Am 8. Mai 2025 organisiert die Geschichtswerkstatt Göttingen einen historischen Rundgang zum Thema „Medizin in Göttingen im Nationalsozialismus – Rolle der Hebammen“. Die Veranstaltung beginnt um 15.00 Uhr an der Schranke Goßlerstraße / Ecke Käte-Hamburger-Weg. Die Teilnahme ist kostenlos. Die Führung wird von der Hebamme Cornelia Krapp geleitet und verläuft über das ehemalige Klinikgelände zwischen Goßlerstraße und Humboldtallee.
Inhaltsverzeichnis:
- Göttinger Universitätsklinikum und Zwangsarbeit
- Kinder von Zwangsarbeiterinnen in Göttingen
- Das Hebammengesetz von 1938
- Teil einer größeren Ausstellung
Göttinger Universitätsklinikum und Zwangsarbeit
Das Gelände des alten Universitätsklinikums war im Nationalsozialismus ein zentraler Ort für medizinische Praktiken an Zwangsarbeiterinnen. Sie wurden sowohl als Patientinnen als auch als Arbeitskräfte eingesetzt.

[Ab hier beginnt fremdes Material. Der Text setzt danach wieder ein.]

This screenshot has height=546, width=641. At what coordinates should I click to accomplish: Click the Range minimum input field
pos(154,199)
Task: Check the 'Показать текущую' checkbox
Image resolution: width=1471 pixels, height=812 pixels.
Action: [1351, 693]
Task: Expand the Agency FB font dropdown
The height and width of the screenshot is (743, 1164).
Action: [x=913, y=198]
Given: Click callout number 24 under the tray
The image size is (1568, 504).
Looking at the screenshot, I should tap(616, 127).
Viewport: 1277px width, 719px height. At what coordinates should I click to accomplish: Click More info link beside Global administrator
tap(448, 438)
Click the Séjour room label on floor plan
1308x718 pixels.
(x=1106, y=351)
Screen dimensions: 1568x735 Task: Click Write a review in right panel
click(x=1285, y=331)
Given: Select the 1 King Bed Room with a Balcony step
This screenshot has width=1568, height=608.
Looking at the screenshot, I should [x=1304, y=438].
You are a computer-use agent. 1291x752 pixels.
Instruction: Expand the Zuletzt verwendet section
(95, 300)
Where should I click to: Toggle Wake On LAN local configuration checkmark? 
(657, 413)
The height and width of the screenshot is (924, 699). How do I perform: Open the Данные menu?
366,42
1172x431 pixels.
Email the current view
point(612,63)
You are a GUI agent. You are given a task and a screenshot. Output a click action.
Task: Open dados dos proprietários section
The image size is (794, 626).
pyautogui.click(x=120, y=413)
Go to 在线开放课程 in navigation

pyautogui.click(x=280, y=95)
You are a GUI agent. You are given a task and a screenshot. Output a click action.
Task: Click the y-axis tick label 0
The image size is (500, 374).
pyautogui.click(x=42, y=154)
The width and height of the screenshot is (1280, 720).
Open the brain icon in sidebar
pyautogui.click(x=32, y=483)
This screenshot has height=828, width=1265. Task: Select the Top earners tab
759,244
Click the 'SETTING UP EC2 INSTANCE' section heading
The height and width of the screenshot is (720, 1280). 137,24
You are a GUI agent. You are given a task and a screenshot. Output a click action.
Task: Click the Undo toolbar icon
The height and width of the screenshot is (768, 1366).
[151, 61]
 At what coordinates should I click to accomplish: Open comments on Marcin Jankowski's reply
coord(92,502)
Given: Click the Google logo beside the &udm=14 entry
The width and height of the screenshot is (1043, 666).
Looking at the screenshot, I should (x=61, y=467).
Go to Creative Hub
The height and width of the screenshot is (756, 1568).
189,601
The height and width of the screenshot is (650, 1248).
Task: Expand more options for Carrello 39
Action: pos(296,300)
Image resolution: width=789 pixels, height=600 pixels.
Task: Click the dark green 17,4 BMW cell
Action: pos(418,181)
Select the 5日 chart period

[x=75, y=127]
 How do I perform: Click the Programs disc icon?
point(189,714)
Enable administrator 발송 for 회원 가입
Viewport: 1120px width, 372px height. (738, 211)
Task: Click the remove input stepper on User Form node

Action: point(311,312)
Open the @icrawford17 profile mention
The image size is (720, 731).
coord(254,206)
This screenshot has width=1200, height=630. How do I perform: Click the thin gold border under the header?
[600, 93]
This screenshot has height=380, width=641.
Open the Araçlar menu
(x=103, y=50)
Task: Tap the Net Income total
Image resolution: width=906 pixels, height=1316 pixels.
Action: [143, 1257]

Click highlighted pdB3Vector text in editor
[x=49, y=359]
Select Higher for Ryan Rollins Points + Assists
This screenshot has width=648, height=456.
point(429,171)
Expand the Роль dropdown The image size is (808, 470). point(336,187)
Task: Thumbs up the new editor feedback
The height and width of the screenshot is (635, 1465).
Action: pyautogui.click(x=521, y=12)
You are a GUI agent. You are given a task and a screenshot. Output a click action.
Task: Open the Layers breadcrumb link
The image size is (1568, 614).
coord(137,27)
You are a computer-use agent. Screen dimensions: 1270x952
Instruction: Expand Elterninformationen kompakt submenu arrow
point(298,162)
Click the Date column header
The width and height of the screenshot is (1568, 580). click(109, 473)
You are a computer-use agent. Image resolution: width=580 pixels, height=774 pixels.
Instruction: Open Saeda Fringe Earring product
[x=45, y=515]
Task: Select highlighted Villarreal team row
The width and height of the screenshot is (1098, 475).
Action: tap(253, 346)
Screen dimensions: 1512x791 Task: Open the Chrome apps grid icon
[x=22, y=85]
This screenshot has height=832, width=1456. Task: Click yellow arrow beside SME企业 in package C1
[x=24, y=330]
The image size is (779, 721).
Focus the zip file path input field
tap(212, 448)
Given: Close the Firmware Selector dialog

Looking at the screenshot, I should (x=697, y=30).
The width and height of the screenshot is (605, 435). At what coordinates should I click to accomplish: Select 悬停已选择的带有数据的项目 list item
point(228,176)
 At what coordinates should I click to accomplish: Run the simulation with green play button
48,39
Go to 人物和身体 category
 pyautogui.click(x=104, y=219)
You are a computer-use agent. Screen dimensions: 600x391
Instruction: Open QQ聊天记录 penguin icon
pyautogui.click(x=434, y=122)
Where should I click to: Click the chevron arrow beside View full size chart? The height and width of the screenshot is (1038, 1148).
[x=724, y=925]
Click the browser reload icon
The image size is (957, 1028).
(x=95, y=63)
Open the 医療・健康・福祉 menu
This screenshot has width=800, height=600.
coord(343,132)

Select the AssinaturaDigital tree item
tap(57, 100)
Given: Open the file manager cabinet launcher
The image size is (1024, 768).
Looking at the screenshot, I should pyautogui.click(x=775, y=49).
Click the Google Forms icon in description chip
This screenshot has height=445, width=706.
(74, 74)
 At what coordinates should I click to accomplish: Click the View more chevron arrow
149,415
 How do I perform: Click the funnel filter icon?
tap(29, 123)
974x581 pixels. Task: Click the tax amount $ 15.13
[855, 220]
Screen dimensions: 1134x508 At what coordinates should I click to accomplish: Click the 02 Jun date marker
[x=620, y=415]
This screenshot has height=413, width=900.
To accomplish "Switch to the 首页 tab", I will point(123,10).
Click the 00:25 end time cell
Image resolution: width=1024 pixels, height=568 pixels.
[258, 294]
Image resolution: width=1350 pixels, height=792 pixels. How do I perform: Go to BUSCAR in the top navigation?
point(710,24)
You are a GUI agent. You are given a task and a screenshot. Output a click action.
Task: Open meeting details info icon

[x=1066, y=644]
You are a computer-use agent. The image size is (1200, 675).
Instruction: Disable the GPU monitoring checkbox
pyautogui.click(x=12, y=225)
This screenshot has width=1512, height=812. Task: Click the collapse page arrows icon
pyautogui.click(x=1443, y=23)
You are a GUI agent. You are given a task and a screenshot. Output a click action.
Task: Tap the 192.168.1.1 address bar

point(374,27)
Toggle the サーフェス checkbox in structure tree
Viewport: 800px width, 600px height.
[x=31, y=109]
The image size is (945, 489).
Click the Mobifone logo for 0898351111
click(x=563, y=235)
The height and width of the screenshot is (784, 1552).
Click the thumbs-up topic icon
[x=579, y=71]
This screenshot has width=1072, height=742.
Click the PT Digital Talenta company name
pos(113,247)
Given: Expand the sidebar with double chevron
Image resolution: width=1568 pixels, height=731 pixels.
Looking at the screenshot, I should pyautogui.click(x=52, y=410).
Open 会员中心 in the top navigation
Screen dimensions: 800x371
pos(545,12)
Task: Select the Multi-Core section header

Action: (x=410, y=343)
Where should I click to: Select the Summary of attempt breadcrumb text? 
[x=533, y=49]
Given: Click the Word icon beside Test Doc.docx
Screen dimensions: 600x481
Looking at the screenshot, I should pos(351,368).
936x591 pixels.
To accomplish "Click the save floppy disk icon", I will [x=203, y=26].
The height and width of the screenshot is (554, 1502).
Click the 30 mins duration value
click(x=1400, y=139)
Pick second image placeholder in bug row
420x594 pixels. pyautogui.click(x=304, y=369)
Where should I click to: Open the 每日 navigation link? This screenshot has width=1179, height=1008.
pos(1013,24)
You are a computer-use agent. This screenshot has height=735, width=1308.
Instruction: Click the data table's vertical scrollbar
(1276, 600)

Viele Frauen aus Osteuropa mussten unter Zwang medizinische Untersuchungen und Eingriffe über sich ergehen lassen. Die Zustände waren oft menschenunwürdig. Die Führung thematisiert diese Aspekte anhand konkreter Orte und Geschehnisse.
Ein Fokus liegt auf den Zwangssterilisationen, die in der Frauenklinik durchgeführt wurden. Diese Eingriffe waren Teil der nationalsozialistischen Rassenpolitik. Frauen, die als „lebensunwert“ galten, wurden gegen ihren Willen unfruchtbar gemacht. Viele dieser Eingriffe wurden mit Hilfe von Hebammen vorbereitet und dokumentiert. Auch diese Berufsgruppe war in das System eingebunden – teils aktiv, teils unter Zwang.
Kinder von Zwangsarbeiterinnen in Göttingen
Schwangere Zwangsarbeiterinnen galten im Dritten Reich als unerwünscht. Ihre Kinder wurden nicht als Teil der „Volksgemeinschaft“ betrachtet. Dennoch kamen in Krankenhäusern, Lagern und Unterkünften zahlreiche Kinder zur Welt. Hebammen betreuten viele dieser Geburten. Die Bedingungen waren schlecht, medizinische Versorgung kaum vorhanden. Betreuung und Nachsorge waren selten.
Ein besonders grausamer Aspekt betrifft die sogenannten „Hausschwangeren“ aus Osteuropa. Sie wurden gezielt für die medizinische Ausbildung missbraucht. Hebammen und Medizinstudenten führten Eingriffe an ihnen durch, um praktische Erfahrung zu sammeln. Diese Praxis zeigt, wie sehr medizinisches Wissen mit rassistischer Ideologie verbunden war.
Das Hebammengesetz von 1938
Im Jahr 1938 wurde gesetzlich festgelegt, dass jede Geburt von einer Hebamme begleitet werden musste. Die nationalsozialistische Ideologie wollte Frauen auf ihre Mutterrolle festlegen. Hebammen wurden zum Teil dieses Systems. Die Berufsgruppe sollte die „arische“ Reproduktion sichern und zugleich Geburten „unerwünschter“ Kinder kontrollieren.
Heute distanziert sich die Hebammenschaft von dieser Vergangenheit. Im aktuellen Hebammengesetz wird das Recht auf Selbstbestimmung der Frau betont. Ethik und Menschenwürde stehen im Mittelpunkt. Der Rundgang macht diesen Wandel sichtbar und lädt zur kritischen Auseinandersetzung mit der Geschichte ein.
Teil einer größeren Ausstellung
Die Veranstaltung ist Teil der Ausstellung „Auf der Spur europäischer Zwangsarbeit. Südniedersachsen 1939–1945“. Diese beleuchtet regionale Aspekte der NS-Zwangsarbeit in mehreren Städten und Dörfern. Der Rundgang in Göttingen stellt einen lokalen Zugang zu diesem Thema her und zeigt, wie sehr die Geschichte auch heute noch nachwirkt.